EXERCISE AIM
Copy the entries below, from the line with "You are a GUI" to the line with "tap(555, 344)", and add 141 to every coordinate number in the answers.

GIVEN DATA
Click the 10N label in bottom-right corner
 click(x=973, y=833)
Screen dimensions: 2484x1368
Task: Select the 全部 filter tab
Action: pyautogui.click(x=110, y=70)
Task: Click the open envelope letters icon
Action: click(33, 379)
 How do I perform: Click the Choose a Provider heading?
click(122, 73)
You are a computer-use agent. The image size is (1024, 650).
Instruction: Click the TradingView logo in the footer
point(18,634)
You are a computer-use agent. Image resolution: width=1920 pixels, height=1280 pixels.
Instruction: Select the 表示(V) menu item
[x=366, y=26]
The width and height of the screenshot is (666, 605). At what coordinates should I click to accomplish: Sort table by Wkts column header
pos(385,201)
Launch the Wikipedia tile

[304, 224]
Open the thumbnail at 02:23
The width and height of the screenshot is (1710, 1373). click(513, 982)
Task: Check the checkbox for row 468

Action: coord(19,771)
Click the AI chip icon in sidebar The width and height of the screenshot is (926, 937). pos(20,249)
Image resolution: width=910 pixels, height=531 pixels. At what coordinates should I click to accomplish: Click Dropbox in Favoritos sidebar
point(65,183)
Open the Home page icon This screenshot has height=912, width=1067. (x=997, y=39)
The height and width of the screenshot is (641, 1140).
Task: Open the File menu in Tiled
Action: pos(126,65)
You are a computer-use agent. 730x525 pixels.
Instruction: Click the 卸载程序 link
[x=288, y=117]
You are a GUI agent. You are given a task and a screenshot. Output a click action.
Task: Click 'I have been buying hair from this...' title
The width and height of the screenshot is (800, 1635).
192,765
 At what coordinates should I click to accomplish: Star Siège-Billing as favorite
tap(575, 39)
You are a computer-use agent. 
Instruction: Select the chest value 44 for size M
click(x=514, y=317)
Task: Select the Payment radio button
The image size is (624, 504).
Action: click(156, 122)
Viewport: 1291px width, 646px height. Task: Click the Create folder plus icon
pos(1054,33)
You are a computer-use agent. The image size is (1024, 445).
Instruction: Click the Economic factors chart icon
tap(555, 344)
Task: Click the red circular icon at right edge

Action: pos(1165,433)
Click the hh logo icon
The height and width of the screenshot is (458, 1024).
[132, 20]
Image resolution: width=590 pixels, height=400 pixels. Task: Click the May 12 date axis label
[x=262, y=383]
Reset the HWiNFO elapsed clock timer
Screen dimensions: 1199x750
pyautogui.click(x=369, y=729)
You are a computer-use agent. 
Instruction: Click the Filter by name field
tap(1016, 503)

ANSWER TO THIS TASK
You are a GUI agent. You are given a task and a screenshot. Output a click action.
Task: Click 'I have been buying hair from this...' title
The width and height of the screenshot is (800, 1635).
333,906
 At what coordinates should I click to accomplish: Star Siège-Billing as favorite
tap(716, 180)
You are a computer-use agent. 
Instruction: Select the chest value 44 for size M
click(x=655, y=458)
Task: Select the Payment radio button
The image size is (624, 504).
Action: click(297, 263)
Viewport: 1291px width, 646px height. Task: Click the Create folder plus icon
pos(1195,174)
You are a computer-use agent. The image size is (1024, 445).
Instruction: Click the Economic factors chart icon
tap(696, 485)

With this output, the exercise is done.